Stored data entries
◇ ◇ ◇ ◇ ◇ ◇ ◇
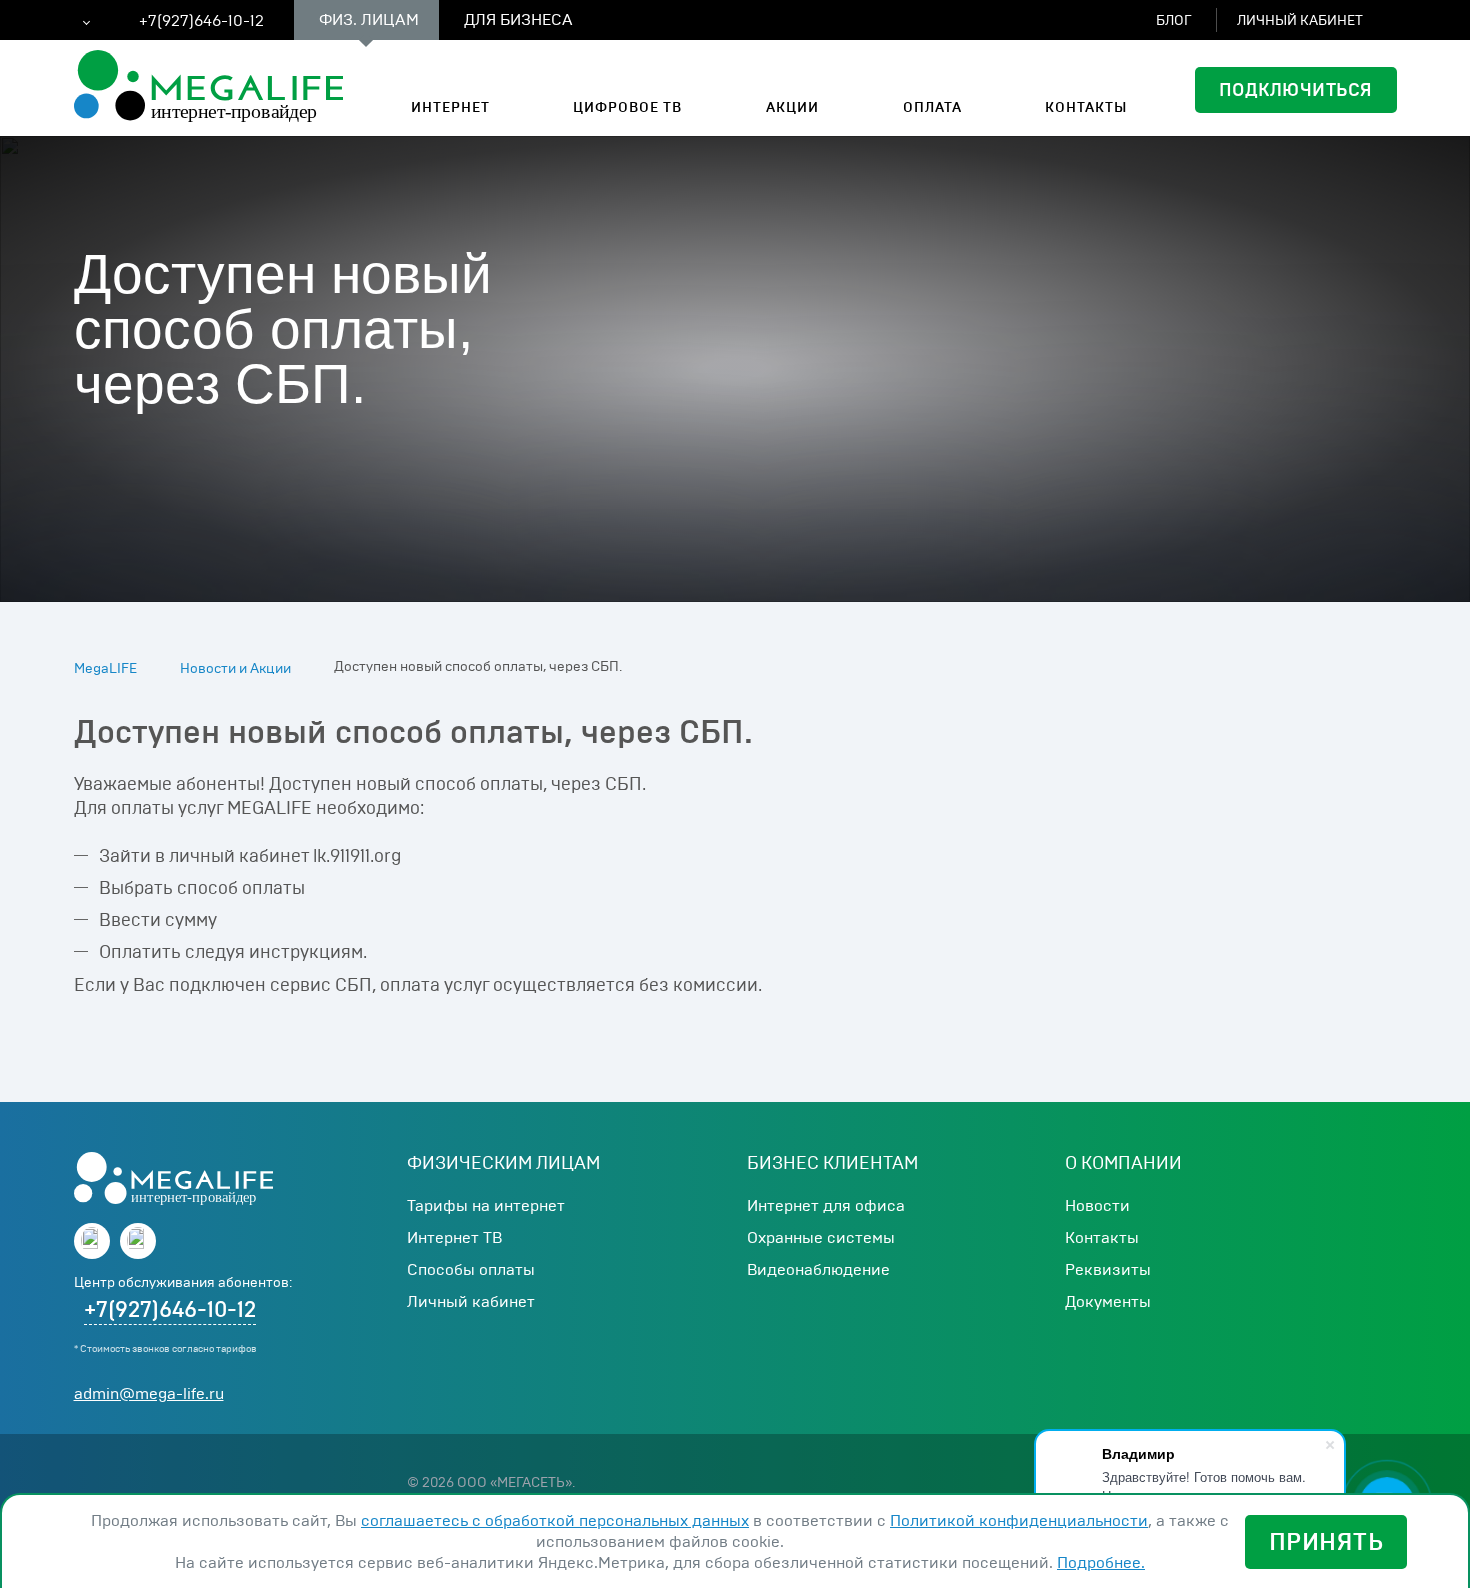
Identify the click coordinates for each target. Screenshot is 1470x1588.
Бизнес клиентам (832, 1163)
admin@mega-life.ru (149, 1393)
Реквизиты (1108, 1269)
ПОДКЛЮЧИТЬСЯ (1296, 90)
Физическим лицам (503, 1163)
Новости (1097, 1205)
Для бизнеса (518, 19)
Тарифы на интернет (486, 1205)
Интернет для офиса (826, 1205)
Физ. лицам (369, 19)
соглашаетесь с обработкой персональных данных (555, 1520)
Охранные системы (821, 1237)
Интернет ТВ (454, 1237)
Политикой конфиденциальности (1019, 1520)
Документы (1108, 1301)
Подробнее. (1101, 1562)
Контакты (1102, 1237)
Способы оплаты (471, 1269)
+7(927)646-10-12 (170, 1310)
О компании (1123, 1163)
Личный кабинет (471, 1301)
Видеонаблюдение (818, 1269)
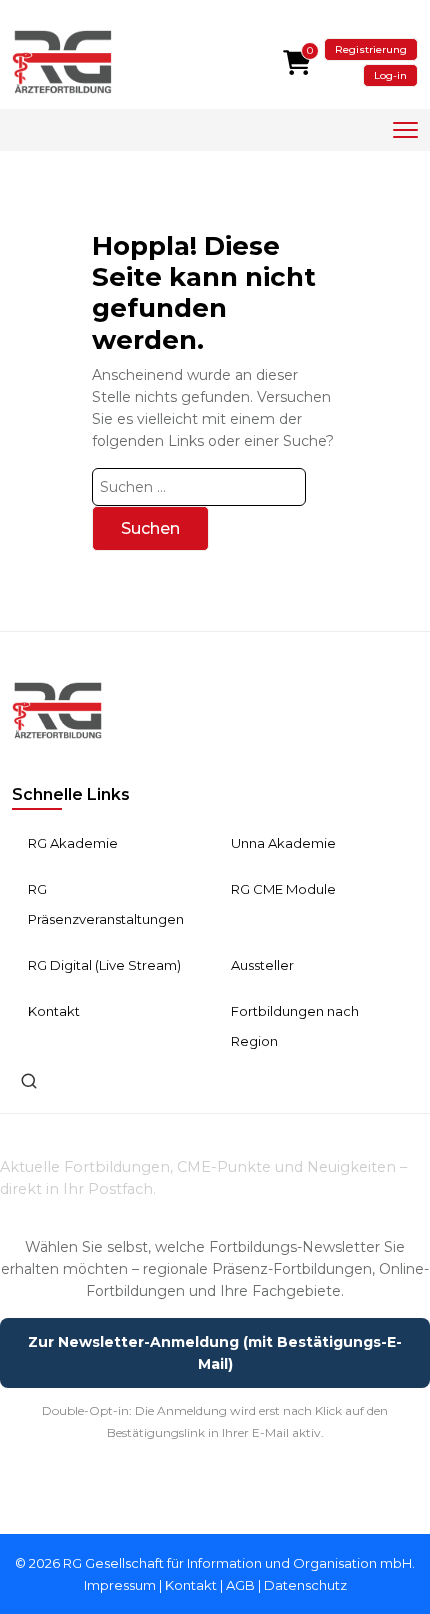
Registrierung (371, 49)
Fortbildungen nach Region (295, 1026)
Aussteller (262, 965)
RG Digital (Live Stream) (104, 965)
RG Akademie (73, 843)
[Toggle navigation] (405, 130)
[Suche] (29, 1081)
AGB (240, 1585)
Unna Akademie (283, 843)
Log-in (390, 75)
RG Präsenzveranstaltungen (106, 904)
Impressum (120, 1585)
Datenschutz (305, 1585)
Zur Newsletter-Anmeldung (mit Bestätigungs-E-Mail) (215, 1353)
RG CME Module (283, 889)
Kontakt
◇ ◇ ◇ ◇ ◇ ◇ ◇
[TASK DETAILS]:
Leaving the pictures out, reproduce the entries above exactly.

[TASK SOLUTION]:
Identify the click coordinates for each target. Screenshot is 1470x1588.
Бизнес клиентам (832, 1163)
admin@mega-life.ru (149, 1393)
Реквизиты (1108, 1269)
ПОДКЛЮЧИТЬСЯ (1296, 90)
Физическим лицам (503, 1163)
Новости (1097, 1205)
Для бизнеса (518, 19)
Тарифы на интернет (486, 1205)
Интернет для офиса (826, 1205)
Физ. лицам (369, 19)
соглашаетесь с обработкой персональных данных (555, 1520)
Охранные системы (821, 1237)
Интернет ТВ (454, 1237)
Политикой конфиденциальности (1019, 1520)
Документы (1108, 1301)
Подробнее. (1101, 1562)
Контакты (1102, 1237)
Способы оплаты (471, 1269)
+7(927)646-10-12 (170, 1310)
О компании (1123, 1163)
Личный кабинет (471, 1301)
Видеонаблюдение (818, 1269)
Registrierung (371, 49)
Fortbildungen nach Region (295, 1026)
Aussteller (262, 965)
RG Digital (Live Stream) (104, 965)
RG Akademie (73, 843)
[Toggle navigation] (405, 130)
[Suche] (29, 1081)
AGB (240, 1585)
Unna Akademie (283, 843)
Log-in (390, 75)
RG Präsenzveranstaltungen (106, 904)
Impressum (120, 1585)
Datenschutz (305, 1585)
Zur Newsletter-Anmeldung (mit Bestätigungs-E-Mail) (215, 1353)
RG CME Module (283, 889)
Kontakt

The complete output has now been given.